→ **What this task involves**: What is needed is an exact copy of the records below, with the pictures left out.

→ **Dataset excerpts**:
* * * * *

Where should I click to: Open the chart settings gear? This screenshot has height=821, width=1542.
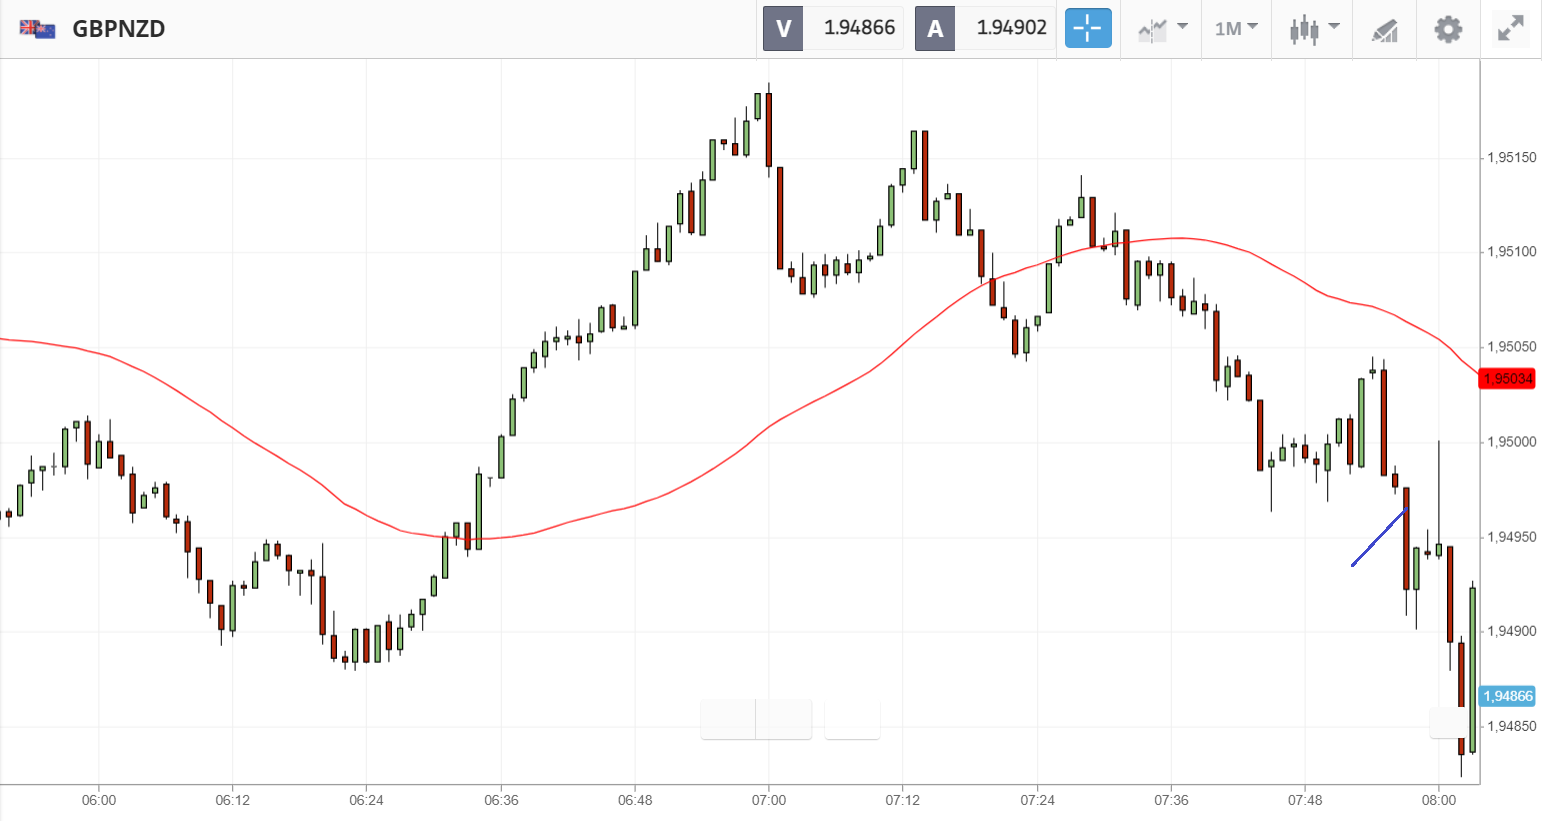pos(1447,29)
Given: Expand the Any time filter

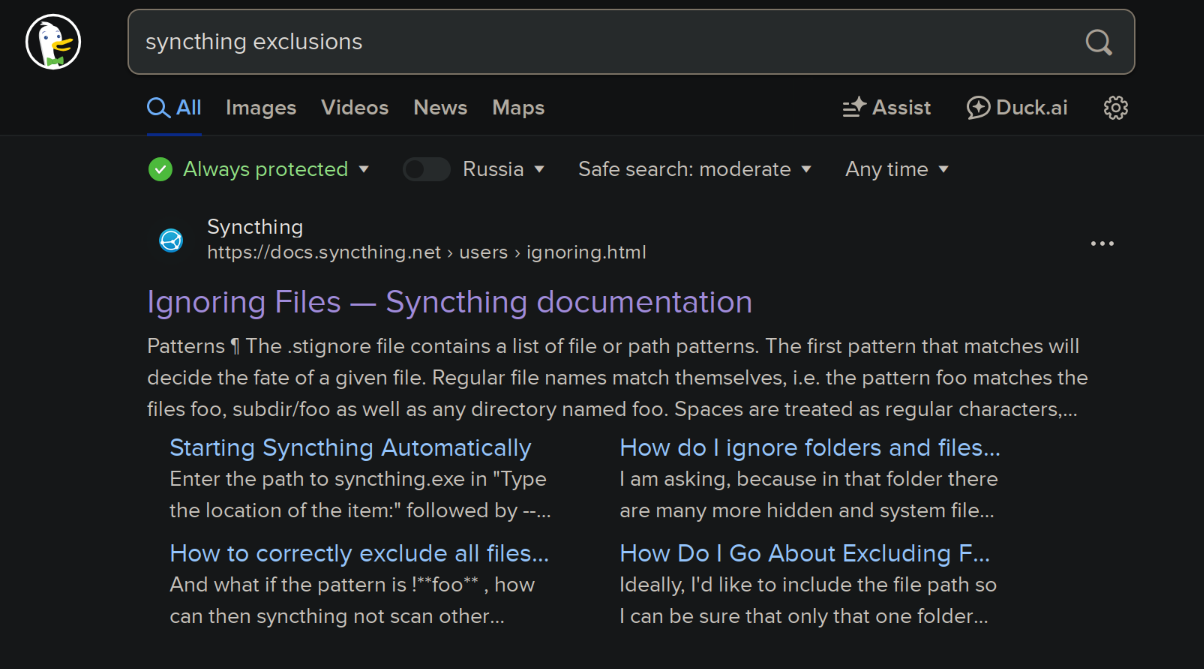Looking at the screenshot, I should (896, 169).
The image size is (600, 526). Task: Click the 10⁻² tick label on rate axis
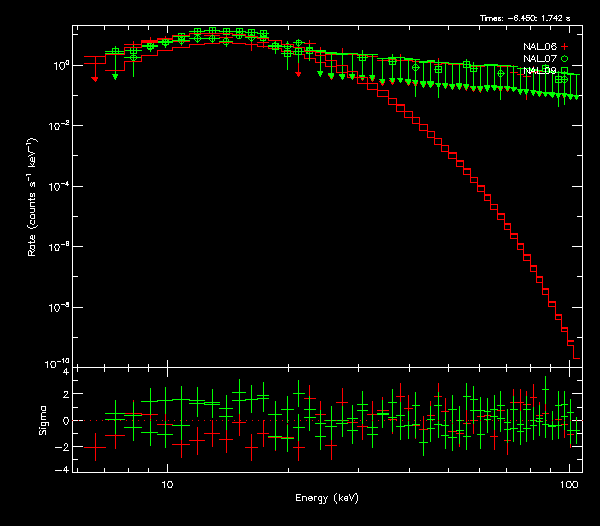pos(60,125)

* * * * *

→ **Solution to this problem**:
Where should I click to: Open the chart settings gear? This screenshot has height=821, width=1542.
pos(1447,29)
Given: Expand the Any time filter

Looking at the screenshot, I should (896, 169).
The image size is (600, 526). Task: Click the 10⁻² tick label on rate axis
pos(60,125)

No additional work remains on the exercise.